Forzó Napoleón el paso de Somosierra con hueste numerosa; sus lanceros polacos excediéronse en bravura loca y en crueldades de guerra. Dueño quedó de Madrid el 2 de diciembre. Se aposentó en el palacio del duque de Pastrana en Chamartín de la Rosa, de donde salió para visitar a su hermano en Madrid y en el Pardo.
Y ya que os hablo del Rey José debo preveniros contra las imposturas que el vulgo acumulaba sobre la persona de aquel buen señor, primera víctima en España de la soberbia y de la obcecación de su hermano. El patriotismo, en casos de lucha encarnizada contra la invasión, no puede repudiar ninguna forma defensiva y agresiva, y las acepta y utiliza todas desde las más sublimes hasta las más vulgares y chocerreras… Pero pasado el tiempo, y depuestas las armas nobles así como las viles, no digáis que el llamado José I era borracho, ni tuerto, ni disoluto. Los injuriosos motes de Pepe Botella y Rey de Copas eran el arma del vejamen y de la burla, usada por los que no podían usar otra. Y podéis decir también que en su corto y azaroso reinado, dentro de la redoma francesa que absolutamente le aislada del sentimiento español, dictó el pobre José resoluciones de grande utilidad, como el quitar de en medio el Santo Oficio, reducir los frailes a su tercera parte, y otras saludables medidas. Mas era extranjero, traído por la fuerza, con insolente arrogancia y menosprecio de la dignidad de la nación.
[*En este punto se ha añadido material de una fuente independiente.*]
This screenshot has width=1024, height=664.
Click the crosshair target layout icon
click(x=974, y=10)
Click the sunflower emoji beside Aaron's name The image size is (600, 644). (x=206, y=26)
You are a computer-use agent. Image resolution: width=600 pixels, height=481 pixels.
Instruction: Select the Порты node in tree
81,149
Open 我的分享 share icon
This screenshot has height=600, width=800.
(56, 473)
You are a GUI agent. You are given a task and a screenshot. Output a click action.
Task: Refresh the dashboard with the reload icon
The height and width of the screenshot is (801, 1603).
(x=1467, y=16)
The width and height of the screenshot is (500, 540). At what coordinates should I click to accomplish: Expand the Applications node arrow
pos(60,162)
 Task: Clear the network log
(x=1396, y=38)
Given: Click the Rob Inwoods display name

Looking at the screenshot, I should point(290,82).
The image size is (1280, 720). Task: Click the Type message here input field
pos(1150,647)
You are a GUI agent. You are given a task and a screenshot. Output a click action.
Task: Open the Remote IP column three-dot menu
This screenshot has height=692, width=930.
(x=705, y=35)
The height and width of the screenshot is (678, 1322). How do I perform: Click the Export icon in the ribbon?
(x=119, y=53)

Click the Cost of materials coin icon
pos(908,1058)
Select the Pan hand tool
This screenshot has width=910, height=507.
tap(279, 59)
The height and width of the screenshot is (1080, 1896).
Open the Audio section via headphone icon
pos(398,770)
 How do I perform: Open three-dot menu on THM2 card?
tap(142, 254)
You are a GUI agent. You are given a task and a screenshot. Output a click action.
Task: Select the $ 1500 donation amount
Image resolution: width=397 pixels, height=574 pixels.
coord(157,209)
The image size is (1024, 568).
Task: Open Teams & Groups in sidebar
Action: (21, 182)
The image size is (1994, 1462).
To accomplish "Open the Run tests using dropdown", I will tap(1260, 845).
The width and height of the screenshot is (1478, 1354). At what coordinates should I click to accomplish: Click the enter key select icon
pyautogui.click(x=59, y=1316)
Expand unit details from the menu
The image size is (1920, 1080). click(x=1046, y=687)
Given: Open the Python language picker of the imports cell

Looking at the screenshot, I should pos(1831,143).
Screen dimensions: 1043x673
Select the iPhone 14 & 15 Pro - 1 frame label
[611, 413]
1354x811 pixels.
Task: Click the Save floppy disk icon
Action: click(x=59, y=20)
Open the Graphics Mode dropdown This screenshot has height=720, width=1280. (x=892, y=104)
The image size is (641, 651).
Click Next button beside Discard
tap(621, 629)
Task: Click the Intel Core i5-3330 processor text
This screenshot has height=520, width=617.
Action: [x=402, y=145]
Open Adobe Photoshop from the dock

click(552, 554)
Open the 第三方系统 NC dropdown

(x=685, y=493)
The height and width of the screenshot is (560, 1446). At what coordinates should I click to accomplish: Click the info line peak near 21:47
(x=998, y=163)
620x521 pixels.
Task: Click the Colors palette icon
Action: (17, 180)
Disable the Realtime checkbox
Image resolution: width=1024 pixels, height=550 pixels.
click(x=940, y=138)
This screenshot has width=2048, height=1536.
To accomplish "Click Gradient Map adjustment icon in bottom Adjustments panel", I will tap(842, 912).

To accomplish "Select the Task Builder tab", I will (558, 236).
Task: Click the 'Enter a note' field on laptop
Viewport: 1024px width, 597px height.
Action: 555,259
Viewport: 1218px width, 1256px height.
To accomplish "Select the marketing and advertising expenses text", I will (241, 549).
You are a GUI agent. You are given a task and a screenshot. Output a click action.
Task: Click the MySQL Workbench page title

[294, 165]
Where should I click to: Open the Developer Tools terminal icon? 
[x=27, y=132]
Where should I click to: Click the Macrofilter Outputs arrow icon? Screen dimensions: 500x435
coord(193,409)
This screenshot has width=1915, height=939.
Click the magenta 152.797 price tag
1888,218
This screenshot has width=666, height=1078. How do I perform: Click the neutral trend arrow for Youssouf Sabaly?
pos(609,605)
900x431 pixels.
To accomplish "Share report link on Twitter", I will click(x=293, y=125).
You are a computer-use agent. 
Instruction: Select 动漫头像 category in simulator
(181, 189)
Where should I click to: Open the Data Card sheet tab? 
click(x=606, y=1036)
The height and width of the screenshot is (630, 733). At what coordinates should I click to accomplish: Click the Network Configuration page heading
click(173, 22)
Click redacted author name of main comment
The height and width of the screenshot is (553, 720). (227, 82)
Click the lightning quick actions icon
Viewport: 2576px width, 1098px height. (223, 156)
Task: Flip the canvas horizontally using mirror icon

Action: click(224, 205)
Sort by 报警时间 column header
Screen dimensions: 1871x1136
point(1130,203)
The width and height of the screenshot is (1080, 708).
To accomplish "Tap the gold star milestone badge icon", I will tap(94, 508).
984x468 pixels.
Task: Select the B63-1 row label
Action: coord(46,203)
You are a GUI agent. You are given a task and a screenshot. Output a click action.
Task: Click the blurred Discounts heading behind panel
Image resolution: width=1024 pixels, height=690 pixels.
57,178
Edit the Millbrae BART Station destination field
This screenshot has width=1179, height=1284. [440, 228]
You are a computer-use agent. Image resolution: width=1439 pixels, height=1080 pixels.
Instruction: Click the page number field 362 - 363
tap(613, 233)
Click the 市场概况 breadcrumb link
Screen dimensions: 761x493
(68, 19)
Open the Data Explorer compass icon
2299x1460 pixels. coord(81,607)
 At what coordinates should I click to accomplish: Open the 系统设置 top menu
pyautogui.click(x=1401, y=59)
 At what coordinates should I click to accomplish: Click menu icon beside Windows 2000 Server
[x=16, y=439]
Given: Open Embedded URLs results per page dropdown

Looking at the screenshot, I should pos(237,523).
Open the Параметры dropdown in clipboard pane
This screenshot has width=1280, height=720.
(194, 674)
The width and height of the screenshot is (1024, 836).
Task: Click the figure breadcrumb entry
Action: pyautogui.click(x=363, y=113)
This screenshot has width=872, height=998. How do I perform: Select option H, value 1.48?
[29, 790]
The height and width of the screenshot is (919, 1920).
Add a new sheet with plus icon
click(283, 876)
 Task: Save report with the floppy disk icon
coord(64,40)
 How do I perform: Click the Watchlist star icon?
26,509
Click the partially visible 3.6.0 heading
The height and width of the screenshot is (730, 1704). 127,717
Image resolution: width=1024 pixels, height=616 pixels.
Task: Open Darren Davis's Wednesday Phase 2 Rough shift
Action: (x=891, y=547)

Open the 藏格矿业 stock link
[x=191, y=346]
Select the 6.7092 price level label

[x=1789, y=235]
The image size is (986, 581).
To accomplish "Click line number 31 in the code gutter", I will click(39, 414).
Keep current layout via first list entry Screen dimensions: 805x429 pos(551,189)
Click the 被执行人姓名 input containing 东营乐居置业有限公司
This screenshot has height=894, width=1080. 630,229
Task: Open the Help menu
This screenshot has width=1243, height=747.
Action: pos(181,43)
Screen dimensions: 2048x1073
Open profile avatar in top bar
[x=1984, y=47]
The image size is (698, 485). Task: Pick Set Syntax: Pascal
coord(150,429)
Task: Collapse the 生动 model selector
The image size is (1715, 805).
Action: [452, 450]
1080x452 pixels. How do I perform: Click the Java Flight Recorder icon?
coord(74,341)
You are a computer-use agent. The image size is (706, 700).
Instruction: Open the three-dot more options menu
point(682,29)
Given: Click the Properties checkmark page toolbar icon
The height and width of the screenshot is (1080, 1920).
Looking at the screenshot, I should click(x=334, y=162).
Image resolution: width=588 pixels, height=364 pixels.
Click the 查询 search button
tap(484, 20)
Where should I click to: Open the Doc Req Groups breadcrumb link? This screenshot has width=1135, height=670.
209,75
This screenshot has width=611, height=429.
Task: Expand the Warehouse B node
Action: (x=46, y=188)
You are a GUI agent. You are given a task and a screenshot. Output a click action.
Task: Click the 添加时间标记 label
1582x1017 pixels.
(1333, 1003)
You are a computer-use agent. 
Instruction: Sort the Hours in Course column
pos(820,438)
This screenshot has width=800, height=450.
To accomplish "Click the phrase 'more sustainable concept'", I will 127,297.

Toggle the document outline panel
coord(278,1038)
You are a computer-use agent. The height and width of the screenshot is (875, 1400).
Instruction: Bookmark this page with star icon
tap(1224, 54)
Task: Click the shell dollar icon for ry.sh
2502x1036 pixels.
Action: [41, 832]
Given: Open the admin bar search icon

A mí me fue muy mal en aquella etapa de nuestra gloriosa guerra. Prendiéronme por sospechoso, y en una cuerda de pilletes y vagabundos nos encaminamos a Francia. Entre aquellos pillastres iba el gran poeta Cienfuegos, el actor Isidoro Máiquez y el afamado latinista Sánchez Barbero. Me confabulé con otros dos de la cuerda, oscuros y pobres como yo, y desplegando tanta picardía como audacia nos escapamos antes de llegar a Burgos… ¡Oh dicha! ¡Libertad al fin! Con unánime pensamiento resolvimos marchar a Zaragoza y pedir a la heroica ciudad tres puestos, tres fusiles y tres pedazos de pan para pelear por España.